▸ TEXT

***

NOTES FOR THE EDITOR:
In Eastern Africa, the following trends are contributing to the erosion of freedom of expression:
- Violence by security forces;
- Authorities shutting down the Internet around protests and elections;
- Threats, attacks, and lawfare against land-rights defenders;
- Ageing leaders pushing through constitutional term limits;
- Censorship of political hip-hop lyrics;
- Politicians smearing and attacking journalists – sometimes with deadly results;
- Legislation restricting the activities of civil society organisations (CSOs); and
- Violent oppression, sometimes encouraged by government leaders, of lesbian, gay, bisexual, transgender, and lesbian, gay, bisexual, transgender, queer, and intersex (LGBTQI+) communities.
Eastern Africa has the one of the worst scores for freedom of expression in the world
- The Global Expression Report is an unique and innovative metric that enables us to measure freedom of expression for each country in the world, across our five pillars of freedom of expression Civic space, Digital, Media, Protection and Transparency (also known as the Expression Agenda (XpA)
- Eastern Africa region has some of the lowest XpA scores in Africa – and some of the worst in the world.
- On a scale of 1, based on data from 2018, Eritrea scored 0.01; South Sudan 0.02; Burundi 0.06 and Sudan 0.09.

***

▸ EXPLORE THE MATERIAL
A: According to the notes, what are the five pillars of freedom of expression that the Global Expression Report measures?
B: Print the part of the notes starting at "Eastern Africa has" and ending at "Expression Agenda (XpA)".
The listing is from a different source.

***

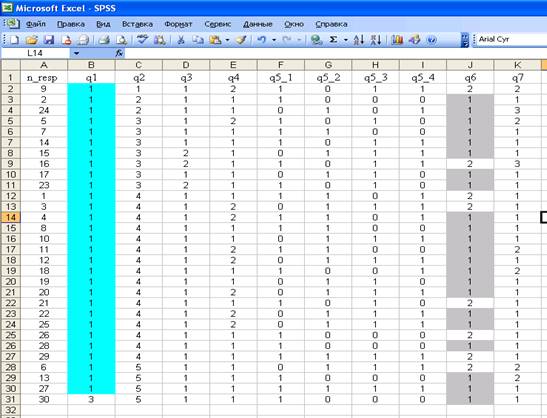The image size is (547, 418).
Task: Expand the Paste options dropdown arrow
Action: pyautogui.click(x=227, y=40)
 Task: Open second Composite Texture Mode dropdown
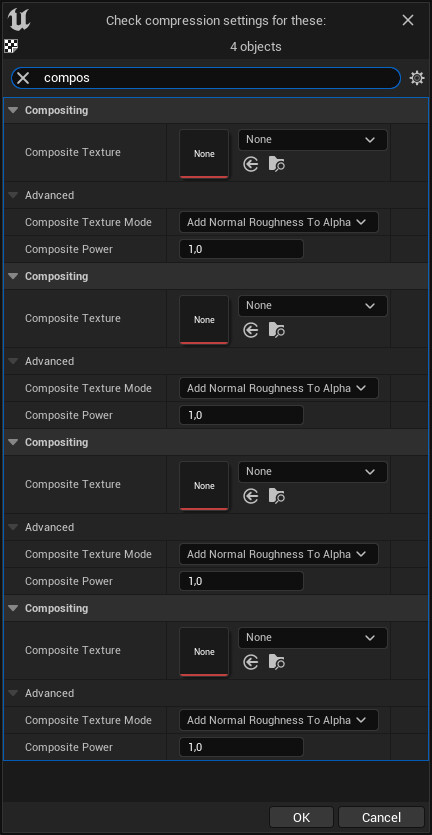click(x=279, y=388)
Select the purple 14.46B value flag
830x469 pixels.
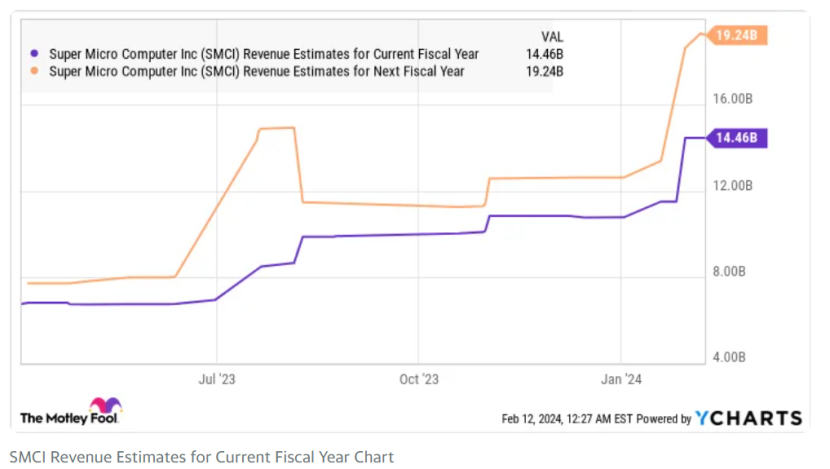pos(737,138)
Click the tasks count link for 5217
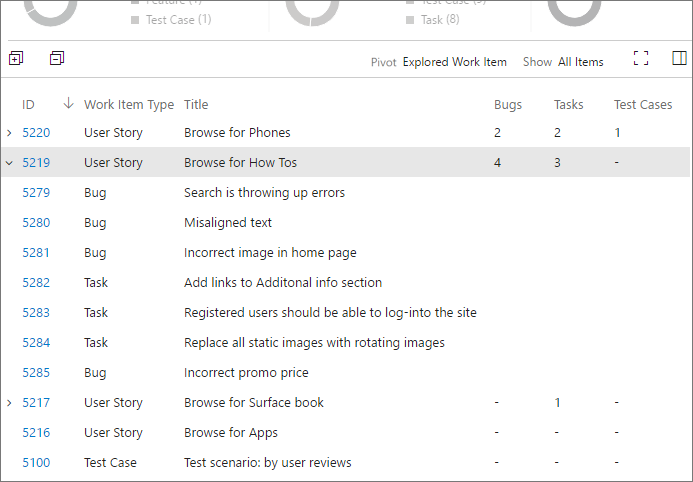Viewport: 693px width, 482px height. (x=557, y=403)
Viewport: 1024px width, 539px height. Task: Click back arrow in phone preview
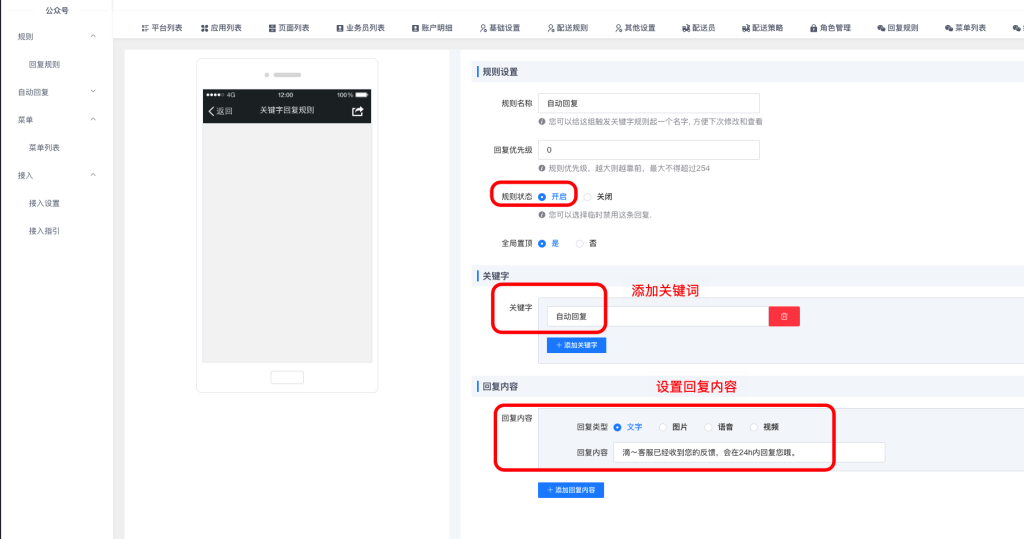click(211, 110)
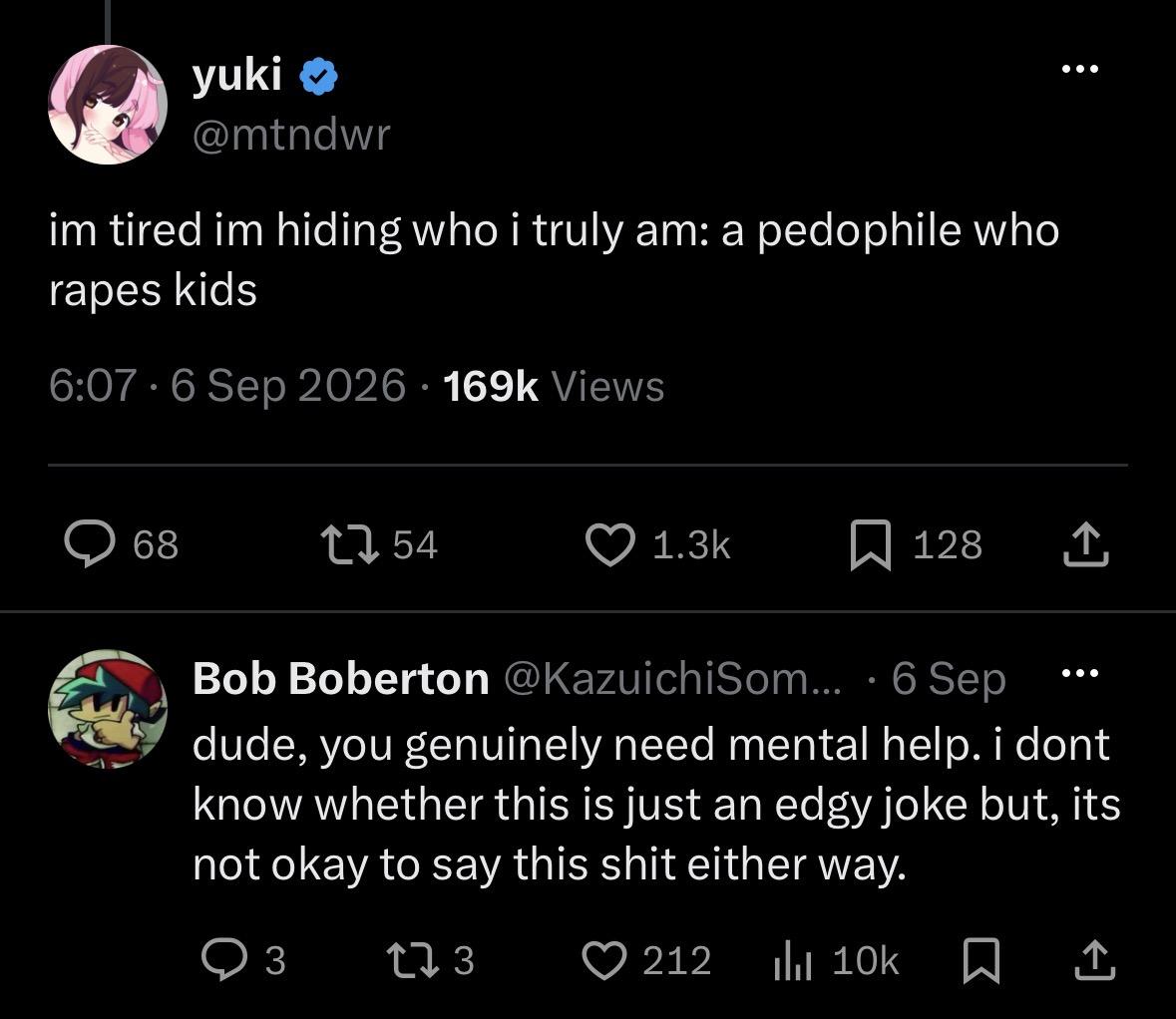Screen dimensions: 1176x1019
Task: Select the blue verified badge next to yuki
Action: click(x=319, y=77)
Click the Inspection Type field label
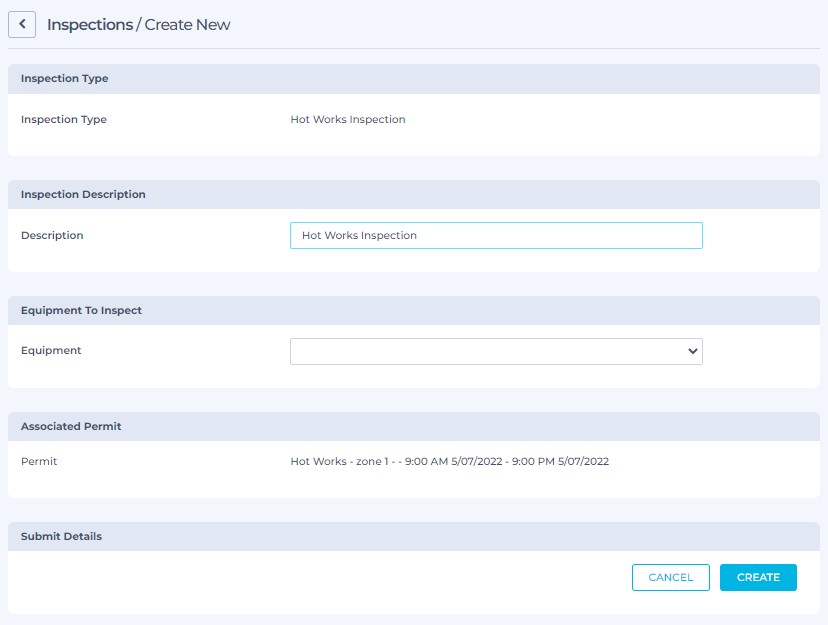Image resolution: width=828 pixels, height=625 pixels. coord(64,119)
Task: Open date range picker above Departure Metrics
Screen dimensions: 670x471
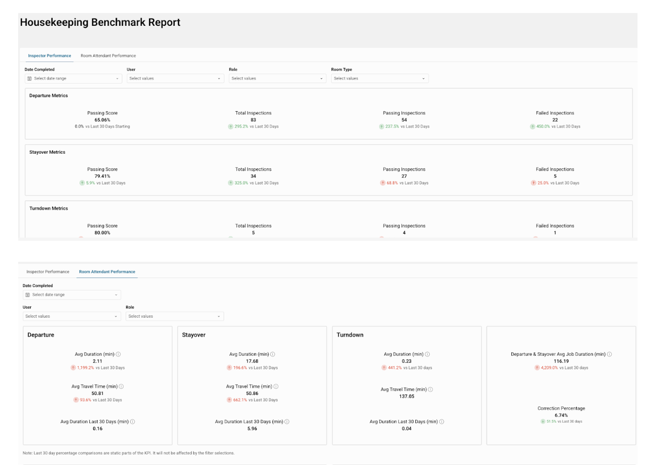Action: [x=73, y=78]
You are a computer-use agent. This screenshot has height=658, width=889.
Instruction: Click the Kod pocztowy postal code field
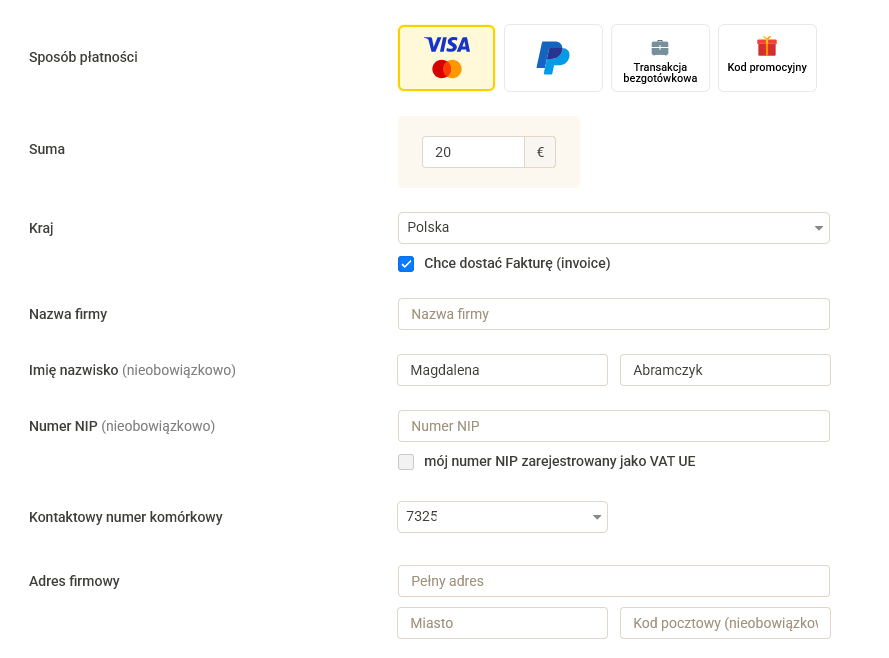coord(725,623)
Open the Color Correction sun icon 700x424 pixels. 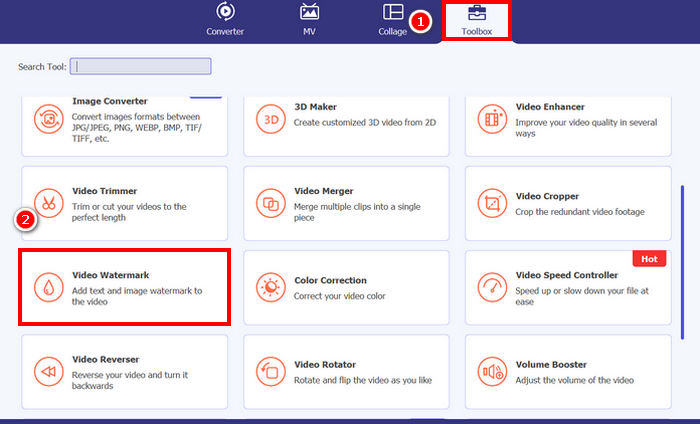tap(271, 287)
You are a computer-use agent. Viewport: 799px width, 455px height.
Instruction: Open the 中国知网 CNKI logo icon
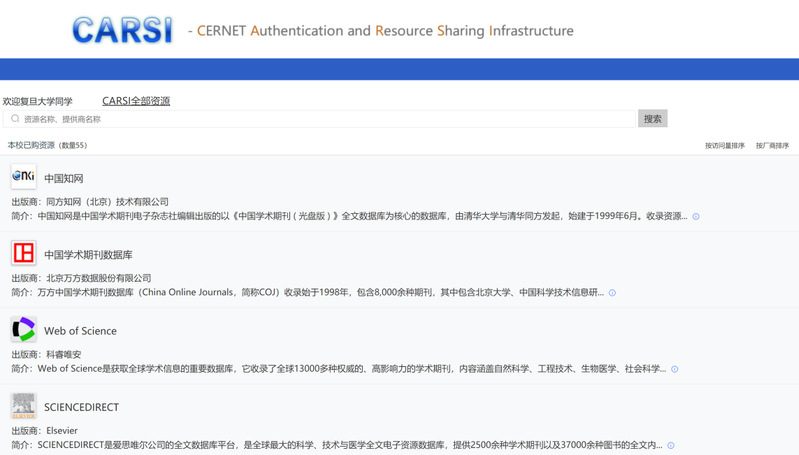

***

▸ ANSWERS TO THIS EXERCISE
A: Civic space, Digital, Media, Protection and Transparency.

B:
Eastern Africa has the one of the worst scores for freedom of expression in the world
- The Global Expression Report is an unique and innovative metric that enables us to measure freedom of expression for each country in the world, across our five pillars of freedom of expression Civic space, Digital, Media, Protection and Transparency (also known as the Expression Agenda (XpA)